A new committee, though, will not only quicken the pace at which projects using Legacy money are finished, but also open up funds from the sale and lease of the city’s old electric utility to private businesses and nonprofit groups.
At Tuesday night’s City Council meeting, city officials presented the idea of a seven-member committee that would review applications for Legacy money.
While council members had some concerns about the committee and suggested some changes to the mayoral administration’s proposal, a resolution adopting the committee was approved in a preliminary vote and could be formally adopted next week.
Mayor Tom Henry would appoint three members of the committee, the City Council would appoint two more, and the mayor and council then would each appoint a resident.
City planner Sharon Feasel said the committee will be looking for projects that are well thought out, with a business plan in place and already shovel-ready – or close to it – while adhering to Legacy’s mission.

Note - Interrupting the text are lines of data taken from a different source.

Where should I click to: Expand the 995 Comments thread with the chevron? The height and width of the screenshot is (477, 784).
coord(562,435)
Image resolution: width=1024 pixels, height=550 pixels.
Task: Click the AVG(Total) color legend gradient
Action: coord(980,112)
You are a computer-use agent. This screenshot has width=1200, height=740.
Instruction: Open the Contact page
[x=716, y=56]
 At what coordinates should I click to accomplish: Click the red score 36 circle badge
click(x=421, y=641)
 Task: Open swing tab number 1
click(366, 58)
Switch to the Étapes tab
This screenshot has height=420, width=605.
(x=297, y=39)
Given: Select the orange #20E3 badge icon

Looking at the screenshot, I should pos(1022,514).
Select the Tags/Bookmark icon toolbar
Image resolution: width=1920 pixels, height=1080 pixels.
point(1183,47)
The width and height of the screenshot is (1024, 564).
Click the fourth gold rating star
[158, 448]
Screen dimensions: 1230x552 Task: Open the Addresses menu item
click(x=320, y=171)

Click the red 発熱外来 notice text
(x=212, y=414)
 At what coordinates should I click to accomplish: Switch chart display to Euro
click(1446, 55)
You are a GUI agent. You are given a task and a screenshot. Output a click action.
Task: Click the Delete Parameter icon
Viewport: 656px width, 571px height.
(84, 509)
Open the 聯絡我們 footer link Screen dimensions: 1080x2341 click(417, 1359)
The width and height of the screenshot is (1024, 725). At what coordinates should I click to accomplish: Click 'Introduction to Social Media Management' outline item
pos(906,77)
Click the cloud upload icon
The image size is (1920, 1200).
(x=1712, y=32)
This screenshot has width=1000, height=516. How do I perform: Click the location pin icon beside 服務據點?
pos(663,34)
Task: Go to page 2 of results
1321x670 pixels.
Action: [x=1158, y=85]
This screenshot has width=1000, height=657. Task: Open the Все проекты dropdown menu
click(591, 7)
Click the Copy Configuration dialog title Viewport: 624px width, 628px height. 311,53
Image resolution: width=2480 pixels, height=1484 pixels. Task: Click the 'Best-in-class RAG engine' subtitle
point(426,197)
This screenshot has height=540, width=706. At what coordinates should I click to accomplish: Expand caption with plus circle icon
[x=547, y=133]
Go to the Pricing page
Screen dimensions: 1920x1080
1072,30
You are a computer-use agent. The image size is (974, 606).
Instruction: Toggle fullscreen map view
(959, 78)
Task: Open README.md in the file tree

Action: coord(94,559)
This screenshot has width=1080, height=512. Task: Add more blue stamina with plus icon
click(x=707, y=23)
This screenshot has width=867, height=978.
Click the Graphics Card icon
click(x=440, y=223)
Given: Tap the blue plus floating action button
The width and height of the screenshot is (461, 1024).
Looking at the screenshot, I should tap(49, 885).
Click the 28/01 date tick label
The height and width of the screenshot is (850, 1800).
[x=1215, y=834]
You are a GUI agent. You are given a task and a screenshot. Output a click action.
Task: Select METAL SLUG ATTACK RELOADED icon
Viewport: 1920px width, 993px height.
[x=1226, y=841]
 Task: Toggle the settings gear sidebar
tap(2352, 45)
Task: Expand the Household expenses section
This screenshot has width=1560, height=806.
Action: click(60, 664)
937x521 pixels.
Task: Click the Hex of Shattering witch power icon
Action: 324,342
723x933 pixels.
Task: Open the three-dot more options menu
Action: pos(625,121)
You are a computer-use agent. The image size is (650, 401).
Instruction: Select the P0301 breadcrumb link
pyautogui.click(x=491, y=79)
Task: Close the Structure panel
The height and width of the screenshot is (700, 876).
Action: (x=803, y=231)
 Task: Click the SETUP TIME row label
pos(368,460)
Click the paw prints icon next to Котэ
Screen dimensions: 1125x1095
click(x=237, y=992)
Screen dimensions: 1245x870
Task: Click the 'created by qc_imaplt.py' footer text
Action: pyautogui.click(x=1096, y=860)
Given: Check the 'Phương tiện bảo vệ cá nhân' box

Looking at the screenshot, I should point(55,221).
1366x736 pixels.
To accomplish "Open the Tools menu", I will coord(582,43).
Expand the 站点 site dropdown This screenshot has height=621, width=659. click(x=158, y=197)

According to the Legacy website, those projects will have “catalytic investment, leverage additional resources, and directly benefit residents of Fort Wayne.”
“We’re looking for projects that are ready to go,” Feasel said.
Previously, council members or the Henry administration provided ideas for Legacy usage.
Some of these ideas were vetted by a task force that consisted of several subgroups, which played a part in an idea taking a long time to reach completion.
The council ultimately had to approve ideas with at least six votes for those projects to come to fruition, and that will not change.
“This will set a precedent for future councils,” said Tom Smith, R-1st.
“Legacy could last decades, and we don’t want people chipping away at it easily.”
So far, Legacy money has been used for riverfront improvements, the lighting of the Wells Street Bridge and the Indiana Tech Academic Center.
According to projections from the mayor’s office, the Legacy Fund will have $34 million in it next year and could have as much as $55 million available by 2019.